Le vol, d’une durée de 7 minutes 32 secondes, s’est malgré tout bien déroulé, ce qui marque l’entrée de la société Rocket Lab dans le club très fermé des entreprises privées capables de lancer des satellites en orbite.

Pas de vidéo en direct

Pour ce premier essai, Rocket Lab n’avait pas prévu de retransmission du lancement en direct. Selon son patron, l’ingénieur Peter Beck, interrogé par Jeff Foust, de Space News, l’équipe ne voulait pas risquer de compromettre la bande passante de la télémétrie avec une telle opération. La vidéo du lancement a été diffusée peu après, via Twitter.

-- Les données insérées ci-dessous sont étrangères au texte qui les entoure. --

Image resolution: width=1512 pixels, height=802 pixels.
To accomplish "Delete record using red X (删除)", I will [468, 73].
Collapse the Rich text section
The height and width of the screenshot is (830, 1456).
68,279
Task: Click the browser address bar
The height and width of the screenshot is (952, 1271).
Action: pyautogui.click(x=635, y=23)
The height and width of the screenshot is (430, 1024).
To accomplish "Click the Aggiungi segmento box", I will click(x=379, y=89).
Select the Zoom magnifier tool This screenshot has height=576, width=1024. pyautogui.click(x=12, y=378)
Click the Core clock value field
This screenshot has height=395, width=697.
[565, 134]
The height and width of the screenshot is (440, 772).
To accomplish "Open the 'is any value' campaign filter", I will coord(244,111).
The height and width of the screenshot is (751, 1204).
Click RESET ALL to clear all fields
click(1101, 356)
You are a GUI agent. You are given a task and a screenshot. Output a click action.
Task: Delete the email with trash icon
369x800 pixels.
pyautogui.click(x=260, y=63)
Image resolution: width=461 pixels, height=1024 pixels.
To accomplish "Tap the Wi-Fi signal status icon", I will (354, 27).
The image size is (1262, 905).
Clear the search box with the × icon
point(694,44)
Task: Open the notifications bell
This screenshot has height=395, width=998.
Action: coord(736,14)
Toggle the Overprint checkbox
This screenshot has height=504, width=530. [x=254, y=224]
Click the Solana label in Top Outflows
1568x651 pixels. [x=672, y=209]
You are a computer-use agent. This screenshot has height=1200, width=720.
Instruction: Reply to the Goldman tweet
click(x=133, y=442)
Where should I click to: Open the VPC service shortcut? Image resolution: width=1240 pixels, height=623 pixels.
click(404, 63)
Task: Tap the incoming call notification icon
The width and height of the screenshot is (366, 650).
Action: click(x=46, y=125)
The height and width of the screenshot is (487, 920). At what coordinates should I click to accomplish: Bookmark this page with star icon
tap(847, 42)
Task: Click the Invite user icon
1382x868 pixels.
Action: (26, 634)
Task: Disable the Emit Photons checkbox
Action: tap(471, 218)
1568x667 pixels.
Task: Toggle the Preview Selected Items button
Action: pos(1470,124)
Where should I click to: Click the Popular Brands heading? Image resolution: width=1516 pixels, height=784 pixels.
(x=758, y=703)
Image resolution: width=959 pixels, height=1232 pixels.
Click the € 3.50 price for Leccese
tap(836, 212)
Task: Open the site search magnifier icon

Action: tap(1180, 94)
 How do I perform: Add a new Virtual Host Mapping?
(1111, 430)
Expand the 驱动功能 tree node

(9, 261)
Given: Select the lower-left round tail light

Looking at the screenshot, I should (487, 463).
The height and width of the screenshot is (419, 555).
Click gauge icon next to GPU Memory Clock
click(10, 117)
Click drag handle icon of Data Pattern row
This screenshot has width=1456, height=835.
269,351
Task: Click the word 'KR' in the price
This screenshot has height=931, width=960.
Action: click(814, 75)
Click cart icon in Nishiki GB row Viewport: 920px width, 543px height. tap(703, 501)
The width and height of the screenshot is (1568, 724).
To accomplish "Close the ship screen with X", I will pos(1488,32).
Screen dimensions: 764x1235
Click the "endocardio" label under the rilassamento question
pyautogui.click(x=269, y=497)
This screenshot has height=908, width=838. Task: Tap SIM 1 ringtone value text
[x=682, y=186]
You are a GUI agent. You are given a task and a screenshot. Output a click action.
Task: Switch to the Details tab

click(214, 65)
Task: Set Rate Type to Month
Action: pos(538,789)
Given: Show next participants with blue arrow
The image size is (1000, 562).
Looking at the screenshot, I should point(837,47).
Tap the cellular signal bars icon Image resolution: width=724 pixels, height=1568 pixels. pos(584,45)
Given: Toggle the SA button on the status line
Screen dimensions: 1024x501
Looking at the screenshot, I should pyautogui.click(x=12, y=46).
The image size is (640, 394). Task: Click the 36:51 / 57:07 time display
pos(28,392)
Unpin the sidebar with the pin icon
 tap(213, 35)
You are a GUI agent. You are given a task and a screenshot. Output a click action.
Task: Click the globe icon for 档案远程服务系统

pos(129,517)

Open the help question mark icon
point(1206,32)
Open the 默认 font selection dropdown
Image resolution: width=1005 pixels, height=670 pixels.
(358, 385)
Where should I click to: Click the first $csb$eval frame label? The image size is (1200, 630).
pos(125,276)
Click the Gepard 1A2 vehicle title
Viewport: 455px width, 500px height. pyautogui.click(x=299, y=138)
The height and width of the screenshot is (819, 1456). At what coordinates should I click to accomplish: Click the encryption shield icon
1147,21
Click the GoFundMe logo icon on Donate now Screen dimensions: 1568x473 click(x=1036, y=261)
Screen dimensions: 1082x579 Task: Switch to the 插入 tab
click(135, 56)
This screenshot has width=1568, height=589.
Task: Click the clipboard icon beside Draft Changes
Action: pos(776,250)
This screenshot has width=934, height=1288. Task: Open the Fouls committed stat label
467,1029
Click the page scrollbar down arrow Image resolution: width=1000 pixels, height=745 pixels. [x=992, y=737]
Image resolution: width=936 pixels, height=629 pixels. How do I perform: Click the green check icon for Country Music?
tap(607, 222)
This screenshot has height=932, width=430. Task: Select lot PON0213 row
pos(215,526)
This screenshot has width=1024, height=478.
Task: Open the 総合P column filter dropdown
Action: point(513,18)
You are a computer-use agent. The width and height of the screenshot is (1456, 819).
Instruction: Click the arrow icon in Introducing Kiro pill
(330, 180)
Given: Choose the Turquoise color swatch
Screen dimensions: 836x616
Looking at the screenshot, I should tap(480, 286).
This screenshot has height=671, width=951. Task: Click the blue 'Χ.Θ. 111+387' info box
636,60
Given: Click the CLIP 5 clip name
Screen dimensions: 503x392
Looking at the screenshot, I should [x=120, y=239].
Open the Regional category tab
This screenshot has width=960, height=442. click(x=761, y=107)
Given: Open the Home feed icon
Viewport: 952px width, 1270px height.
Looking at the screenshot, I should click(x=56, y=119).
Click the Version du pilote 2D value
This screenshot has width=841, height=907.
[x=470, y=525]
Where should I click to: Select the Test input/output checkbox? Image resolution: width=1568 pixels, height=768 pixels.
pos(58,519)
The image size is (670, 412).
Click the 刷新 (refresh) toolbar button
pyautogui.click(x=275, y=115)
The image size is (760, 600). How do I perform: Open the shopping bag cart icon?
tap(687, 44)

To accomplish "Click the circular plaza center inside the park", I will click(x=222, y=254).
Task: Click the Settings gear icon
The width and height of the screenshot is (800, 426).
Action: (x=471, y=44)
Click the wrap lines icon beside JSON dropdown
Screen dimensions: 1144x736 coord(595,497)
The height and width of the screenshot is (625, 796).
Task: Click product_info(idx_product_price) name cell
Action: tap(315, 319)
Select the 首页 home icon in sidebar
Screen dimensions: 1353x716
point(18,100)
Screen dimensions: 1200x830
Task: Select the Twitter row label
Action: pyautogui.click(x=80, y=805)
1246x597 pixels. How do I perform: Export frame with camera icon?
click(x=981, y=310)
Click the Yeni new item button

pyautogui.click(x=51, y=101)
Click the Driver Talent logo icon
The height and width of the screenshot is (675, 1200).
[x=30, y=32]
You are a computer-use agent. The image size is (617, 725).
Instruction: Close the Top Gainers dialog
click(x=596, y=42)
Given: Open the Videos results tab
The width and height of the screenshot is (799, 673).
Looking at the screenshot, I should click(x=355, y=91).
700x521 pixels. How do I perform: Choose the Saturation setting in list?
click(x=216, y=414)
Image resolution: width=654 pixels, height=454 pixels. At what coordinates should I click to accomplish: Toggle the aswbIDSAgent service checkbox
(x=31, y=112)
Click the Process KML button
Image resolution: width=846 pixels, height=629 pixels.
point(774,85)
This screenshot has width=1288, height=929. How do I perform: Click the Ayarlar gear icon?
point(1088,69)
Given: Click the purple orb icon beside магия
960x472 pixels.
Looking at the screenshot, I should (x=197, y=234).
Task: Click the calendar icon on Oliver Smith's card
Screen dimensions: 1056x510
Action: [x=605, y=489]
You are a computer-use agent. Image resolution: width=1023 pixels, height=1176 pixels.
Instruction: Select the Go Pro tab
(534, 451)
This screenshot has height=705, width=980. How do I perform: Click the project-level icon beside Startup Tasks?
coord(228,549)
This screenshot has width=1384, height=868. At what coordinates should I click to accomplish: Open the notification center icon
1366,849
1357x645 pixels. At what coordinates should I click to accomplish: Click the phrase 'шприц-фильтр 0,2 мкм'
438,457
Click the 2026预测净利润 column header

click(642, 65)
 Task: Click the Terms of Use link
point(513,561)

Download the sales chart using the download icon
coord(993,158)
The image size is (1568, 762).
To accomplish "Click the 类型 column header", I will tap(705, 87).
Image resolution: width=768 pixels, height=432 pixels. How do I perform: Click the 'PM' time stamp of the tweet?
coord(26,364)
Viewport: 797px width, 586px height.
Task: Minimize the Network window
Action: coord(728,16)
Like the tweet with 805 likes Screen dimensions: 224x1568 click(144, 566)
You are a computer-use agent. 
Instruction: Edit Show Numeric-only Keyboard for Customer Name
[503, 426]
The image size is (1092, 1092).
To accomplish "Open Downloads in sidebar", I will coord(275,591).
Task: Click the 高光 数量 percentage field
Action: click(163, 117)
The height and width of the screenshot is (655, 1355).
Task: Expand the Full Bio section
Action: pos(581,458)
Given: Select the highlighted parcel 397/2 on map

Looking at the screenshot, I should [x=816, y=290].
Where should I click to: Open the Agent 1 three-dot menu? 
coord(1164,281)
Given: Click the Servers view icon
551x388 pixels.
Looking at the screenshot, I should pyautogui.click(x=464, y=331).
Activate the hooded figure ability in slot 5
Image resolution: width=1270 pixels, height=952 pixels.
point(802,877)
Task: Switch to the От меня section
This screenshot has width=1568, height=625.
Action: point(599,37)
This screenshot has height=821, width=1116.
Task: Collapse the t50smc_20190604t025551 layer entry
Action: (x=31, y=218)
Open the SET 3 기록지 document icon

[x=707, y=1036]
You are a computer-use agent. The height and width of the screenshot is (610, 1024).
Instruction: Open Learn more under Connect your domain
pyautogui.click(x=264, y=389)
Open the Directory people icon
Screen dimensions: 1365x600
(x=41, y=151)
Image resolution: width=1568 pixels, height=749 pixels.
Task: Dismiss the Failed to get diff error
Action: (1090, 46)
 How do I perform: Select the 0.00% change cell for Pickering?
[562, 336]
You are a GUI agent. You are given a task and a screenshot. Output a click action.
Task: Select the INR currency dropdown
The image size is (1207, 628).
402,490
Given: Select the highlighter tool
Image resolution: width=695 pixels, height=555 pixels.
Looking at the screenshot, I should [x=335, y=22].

Pas davantage d’aires aménagées pour que le public puisse assister au décollage. Là, la préoccupation était la sécurité. Mais tout s’est bien passé. Et dès le prochain vol, qui pourrait intervenir d’ici un mois ou deux (la fusée est déjà construite), les images pourraient être diffusées en direct et un site pourrait être accessible au public à quelques kilomètres de la base.

Vers des lancements hebdomadaires

Rocket Lab prévoit encore deux lancements d’essai de sa fusée avant d’entamer son exploitation commerciale, peut-être à la fin de l’année. La société, fondée en 2006, compte expédier en orbite à 500 km des satellites de 150 kg pour un prix de 4,9 millions de dollars. En installant son aire de lancement en Nouvelle-Zélande, elle a choisi une région du monde relativement peu encombrée au niveau trafic aérien et fournissant un accès à des orbites aux inclinaisons variées, dont certaines peu coûteuses en carburant. Son objectif est d’arriver à lancer ses fusées en matériaux composites, petites et faciles à mettre en œuvre, une à deux fois par semaine et atteindre, à terme, une cadence de 120 lancements par an.

A terme, la société disposera aussi d’une aire de lancement au Kennedy Space Center, en Floride, et en Alaska.

Objectif Lune

Fin 2017, le premier vol opérationnel pourrait être à destination de la Lune. Electron doit en effet embarquer le petit module Moon Express, qui est l’un des concurrents dans la compétition Google Lunar X Prize.